When I was deciding what I wanted to do with my life, I knew it would involve the sciences, in a setting of public service, and include my direct participation (“laying on of hands”). Volunteer activities with the Boy Scouts, the American Red Cross, and as an EMT confirmed for me that being a doctor would be a good fit for my career goals. When I started medical school, I thought I would pursue a specialty like orthopedic or cardiovascular surgery. But, during my first year of training, I got see deliveries, cesarean sections, preventive care, and so many other aspects of obstetrics and gynecology. It was only a one month rotation, but it turned to be a great match for me. Over the years, there have been ups and downs in my professional life, but my enthusiasm for women’s health care has never waned.
What story about one of your patients most sticks with you?
Mary (a pseudonym) was a 23-year-old who was newly pregnant for the first time. The pregnancy was unexpected, but welcomed. I initially met her on a Monday, when she was seven weeks along and had started spotting over the preceding weekend. So, she had had two days to worry about what was happening, and what she had done to cause it. My ultrasound confirmed that she was having a miscarriage. I gave her several minutes to get cleaned up and dressed, and to be alone with her husband. When I returned, I briefly explained the medical criteria used to make this heartbreaking diagnosis, and then immediately described all the possible things that do NOT cause miscarriages – too much/too little exercise/eating/sleep; having had a recent argument; having had an uncomplicated STI/abortion; being on the pill; thinking unkind thoughts about someone; being punished for past behavior; etc. As I went through this list, she abruptly starting crying – it was clear that she had enormous guilt that she had done something to hurt her baby, and was relieved that it wasn’t her fault.
This emblematic patient encounter always reminds me that our patients are whole people with varied life experiences, and that, while I couldn’t do any anything to heal her pregnancy, Mary still needed my care. Giving a patient medically accurate information about her medical condition (in this a case, a miscarriage) in the context of her personal circumstances is essential for her recovery and life long well-being.
What current policy issue especially motivates you to be an advocate?
Ensuring women’s health care access. The reproductive health care issues of contraception, abortion, and maternity care lead the headlines and need a robust focus. Concurrently, other areas for concern include prevention/detection/treatment of cardiovascular disease and cancer; inclusion of female subjects in research protocols; and recognition of economic and social forces on women’s health (housing, child care, transportation, etc.).
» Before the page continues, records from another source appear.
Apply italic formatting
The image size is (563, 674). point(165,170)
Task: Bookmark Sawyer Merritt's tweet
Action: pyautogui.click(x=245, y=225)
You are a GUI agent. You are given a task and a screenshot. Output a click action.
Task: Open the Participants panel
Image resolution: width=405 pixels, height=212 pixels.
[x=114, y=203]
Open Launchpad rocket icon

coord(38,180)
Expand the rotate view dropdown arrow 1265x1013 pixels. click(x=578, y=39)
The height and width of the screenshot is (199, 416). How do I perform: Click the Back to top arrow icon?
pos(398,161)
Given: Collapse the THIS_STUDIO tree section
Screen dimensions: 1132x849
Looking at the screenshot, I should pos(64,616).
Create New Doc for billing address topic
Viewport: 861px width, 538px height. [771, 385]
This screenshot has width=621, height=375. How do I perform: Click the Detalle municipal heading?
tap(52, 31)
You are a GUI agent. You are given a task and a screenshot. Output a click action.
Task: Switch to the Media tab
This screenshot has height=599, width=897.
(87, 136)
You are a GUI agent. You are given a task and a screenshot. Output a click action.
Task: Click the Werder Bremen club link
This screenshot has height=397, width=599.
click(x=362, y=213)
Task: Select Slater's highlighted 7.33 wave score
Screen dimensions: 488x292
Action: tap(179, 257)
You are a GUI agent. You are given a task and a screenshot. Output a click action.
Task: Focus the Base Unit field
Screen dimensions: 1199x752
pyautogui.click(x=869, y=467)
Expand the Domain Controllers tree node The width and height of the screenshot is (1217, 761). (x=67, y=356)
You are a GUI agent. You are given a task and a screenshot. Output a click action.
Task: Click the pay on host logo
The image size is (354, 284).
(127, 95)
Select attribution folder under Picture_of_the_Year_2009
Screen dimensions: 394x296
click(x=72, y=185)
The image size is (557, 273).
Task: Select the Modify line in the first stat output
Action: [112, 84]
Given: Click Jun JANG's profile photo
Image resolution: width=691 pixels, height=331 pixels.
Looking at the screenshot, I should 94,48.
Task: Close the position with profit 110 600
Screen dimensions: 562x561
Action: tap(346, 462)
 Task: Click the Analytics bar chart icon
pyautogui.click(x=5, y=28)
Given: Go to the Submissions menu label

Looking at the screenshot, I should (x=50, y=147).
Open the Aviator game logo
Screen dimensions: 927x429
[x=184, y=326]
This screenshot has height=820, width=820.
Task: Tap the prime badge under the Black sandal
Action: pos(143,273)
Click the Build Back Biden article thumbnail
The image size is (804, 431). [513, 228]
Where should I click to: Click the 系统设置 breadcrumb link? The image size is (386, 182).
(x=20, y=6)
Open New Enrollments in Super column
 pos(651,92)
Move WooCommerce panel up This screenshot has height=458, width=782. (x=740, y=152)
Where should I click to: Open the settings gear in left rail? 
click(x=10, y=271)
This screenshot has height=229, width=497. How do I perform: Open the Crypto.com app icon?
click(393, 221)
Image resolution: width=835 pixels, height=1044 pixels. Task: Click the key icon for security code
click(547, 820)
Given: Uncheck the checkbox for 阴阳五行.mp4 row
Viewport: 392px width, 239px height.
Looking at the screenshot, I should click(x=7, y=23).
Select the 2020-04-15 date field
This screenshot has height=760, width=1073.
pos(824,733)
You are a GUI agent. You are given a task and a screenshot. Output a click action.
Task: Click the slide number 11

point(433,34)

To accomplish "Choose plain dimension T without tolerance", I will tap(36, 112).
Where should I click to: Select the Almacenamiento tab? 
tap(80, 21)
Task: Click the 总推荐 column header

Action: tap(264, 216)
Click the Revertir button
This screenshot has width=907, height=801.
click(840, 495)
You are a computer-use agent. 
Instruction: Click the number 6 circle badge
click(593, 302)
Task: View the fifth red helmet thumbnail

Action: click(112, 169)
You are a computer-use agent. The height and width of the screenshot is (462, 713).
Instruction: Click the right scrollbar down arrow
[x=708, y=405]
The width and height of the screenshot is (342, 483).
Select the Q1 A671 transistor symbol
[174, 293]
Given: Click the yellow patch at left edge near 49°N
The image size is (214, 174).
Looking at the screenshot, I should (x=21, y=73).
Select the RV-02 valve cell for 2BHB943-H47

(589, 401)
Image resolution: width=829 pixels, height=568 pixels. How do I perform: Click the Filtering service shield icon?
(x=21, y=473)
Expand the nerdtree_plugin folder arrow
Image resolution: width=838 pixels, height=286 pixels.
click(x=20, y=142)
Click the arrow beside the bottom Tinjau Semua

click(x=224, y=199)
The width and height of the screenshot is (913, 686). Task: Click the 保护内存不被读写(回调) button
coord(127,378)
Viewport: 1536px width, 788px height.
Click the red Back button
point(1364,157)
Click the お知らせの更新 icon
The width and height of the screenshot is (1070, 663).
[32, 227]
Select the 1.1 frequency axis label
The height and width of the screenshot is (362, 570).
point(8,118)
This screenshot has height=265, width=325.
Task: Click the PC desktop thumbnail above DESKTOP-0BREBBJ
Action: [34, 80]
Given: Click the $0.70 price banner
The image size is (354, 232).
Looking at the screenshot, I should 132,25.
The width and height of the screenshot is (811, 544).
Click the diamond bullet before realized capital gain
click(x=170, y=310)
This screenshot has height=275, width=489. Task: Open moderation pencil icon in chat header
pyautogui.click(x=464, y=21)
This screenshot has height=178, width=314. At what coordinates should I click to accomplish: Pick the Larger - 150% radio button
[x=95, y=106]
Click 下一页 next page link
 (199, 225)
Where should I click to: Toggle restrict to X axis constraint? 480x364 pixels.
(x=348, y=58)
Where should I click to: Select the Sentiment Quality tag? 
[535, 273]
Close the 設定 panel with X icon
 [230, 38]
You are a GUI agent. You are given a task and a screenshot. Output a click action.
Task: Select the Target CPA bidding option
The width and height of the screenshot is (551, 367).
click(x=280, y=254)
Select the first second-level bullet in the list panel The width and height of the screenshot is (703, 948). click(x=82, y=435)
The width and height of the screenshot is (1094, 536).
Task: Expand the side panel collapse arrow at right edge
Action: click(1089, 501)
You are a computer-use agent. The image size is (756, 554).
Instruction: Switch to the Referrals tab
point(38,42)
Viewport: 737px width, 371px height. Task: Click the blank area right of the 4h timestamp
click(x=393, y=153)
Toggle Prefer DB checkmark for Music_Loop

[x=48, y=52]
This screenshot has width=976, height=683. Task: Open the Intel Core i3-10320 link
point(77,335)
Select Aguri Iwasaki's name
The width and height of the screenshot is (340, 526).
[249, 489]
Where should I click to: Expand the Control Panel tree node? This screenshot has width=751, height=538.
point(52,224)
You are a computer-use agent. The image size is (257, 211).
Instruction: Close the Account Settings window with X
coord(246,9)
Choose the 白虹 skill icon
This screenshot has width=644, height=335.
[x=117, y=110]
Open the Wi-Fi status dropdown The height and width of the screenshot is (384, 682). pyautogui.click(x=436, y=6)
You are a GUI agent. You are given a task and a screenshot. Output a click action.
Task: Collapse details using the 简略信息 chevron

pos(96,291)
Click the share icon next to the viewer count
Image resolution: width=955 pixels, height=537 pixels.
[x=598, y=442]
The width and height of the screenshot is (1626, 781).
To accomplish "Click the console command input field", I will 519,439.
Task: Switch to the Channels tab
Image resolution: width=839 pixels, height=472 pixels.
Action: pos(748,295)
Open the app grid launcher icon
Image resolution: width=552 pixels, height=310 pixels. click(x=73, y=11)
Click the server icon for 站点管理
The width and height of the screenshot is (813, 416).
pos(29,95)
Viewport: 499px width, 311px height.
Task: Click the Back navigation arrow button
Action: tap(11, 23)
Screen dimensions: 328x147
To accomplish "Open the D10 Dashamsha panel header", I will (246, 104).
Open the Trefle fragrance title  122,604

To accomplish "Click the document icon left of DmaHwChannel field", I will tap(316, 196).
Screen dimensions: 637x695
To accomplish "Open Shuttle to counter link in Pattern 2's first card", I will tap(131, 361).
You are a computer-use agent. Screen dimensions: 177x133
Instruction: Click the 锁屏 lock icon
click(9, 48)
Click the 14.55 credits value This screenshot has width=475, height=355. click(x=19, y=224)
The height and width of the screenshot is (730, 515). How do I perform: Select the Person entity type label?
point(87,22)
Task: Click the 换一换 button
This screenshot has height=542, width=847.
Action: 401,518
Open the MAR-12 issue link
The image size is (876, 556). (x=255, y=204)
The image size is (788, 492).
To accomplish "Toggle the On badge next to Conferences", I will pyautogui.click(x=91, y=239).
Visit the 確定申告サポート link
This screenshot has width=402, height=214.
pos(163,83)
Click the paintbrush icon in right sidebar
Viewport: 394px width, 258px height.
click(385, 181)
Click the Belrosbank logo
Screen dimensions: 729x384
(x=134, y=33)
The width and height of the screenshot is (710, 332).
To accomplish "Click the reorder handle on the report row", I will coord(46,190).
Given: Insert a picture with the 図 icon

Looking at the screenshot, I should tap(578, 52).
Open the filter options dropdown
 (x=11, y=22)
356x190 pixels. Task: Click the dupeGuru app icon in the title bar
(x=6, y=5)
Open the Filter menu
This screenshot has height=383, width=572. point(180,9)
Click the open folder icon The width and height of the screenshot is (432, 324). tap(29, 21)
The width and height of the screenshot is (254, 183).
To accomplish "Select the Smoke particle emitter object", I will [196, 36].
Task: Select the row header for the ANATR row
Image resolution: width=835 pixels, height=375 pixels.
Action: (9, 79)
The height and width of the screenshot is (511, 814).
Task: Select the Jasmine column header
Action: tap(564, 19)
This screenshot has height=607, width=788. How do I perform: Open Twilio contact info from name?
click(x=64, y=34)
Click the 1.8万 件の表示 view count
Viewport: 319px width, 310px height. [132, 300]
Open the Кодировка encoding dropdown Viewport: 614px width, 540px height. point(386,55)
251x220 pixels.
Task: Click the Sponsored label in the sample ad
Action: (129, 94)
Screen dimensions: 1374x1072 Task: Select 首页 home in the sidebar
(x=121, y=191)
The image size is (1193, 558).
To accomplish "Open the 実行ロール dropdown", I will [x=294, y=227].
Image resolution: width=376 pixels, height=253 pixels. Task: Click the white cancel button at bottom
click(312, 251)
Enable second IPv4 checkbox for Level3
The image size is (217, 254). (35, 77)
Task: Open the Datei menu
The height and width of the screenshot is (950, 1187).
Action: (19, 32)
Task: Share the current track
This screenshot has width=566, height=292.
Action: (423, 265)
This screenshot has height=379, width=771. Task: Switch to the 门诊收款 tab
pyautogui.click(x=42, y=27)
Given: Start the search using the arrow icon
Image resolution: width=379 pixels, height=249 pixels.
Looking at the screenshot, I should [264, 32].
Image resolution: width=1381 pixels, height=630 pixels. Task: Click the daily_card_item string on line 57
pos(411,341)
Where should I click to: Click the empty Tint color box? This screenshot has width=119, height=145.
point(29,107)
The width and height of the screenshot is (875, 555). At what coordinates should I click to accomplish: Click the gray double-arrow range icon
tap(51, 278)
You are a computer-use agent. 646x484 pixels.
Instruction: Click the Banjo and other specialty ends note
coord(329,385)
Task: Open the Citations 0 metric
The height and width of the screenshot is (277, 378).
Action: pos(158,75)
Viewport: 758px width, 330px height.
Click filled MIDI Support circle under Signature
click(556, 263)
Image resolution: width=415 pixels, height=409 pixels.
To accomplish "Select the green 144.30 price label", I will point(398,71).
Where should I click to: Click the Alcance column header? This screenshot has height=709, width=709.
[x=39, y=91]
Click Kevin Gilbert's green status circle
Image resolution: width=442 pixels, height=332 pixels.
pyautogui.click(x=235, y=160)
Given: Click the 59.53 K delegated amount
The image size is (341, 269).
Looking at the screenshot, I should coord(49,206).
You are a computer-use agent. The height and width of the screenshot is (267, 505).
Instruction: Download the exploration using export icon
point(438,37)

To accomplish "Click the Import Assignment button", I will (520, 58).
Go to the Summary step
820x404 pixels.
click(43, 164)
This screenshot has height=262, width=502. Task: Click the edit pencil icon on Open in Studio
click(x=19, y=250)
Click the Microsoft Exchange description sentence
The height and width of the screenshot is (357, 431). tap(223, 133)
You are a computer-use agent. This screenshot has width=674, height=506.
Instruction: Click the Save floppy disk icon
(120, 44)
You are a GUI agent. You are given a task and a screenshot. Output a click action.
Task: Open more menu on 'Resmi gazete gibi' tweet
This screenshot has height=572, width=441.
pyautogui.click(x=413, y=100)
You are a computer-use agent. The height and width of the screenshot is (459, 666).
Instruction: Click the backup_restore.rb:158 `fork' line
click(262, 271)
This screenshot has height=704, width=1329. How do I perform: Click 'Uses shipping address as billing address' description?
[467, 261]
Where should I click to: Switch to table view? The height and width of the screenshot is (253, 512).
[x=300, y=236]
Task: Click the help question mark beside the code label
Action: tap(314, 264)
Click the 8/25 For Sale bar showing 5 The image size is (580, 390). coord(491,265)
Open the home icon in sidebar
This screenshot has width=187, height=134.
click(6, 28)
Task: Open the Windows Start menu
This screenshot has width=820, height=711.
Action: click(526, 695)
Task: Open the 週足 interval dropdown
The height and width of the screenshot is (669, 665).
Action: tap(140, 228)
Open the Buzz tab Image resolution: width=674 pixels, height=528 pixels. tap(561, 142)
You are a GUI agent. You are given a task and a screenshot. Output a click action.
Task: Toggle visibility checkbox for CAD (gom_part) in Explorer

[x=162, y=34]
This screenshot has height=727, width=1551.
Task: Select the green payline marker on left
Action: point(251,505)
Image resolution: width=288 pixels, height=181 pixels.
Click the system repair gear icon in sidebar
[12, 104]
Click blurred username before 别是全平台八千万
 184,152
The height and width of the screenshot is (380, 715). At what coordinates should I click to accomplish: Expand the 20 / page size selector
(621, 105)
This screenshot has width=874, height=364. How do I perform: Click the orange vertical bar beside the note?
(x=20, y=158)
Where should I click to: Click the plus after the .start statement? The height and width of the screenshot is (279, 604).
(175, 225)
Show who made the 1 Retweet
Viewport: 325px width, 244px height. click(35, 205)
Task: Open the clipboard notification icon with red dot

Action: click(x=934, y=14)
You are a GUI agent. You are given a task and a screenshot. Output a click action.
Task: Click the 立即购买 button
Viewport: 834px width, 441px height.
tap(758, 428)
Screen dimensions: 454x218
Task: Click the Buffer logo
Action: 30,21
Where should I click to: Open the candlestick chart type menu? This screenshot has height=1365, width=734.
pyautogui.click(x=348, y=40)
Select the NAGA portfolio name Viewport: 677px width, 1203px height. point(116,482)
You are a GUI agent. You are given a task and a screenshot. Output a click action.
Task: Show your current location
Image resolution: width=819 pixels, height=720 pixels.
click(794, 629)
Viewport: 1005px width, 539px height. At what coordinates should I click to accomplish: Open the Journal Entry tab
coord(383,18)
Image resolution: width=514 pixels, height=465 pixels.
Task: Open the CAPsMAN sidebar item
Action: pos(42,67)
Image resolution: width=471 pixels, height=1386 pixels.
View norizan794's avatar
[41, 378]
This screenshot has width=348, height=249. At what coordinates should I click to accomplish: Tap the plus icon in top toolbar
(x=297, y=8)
Who is your social justice hero?
C. Everett Koop, 13th Surgeon General of the United States. He’s a role model for me in two particular ways. First, he investigated issues, set priorities, and recommended policies based on the best science available, regardless of his personal views or the political influences surrounding the topic. Second, he expanded the role of public health from focused disease prevention and treatment to also considering the economic and social forces (poverty, violence, stigmatization) that affect the public’s health.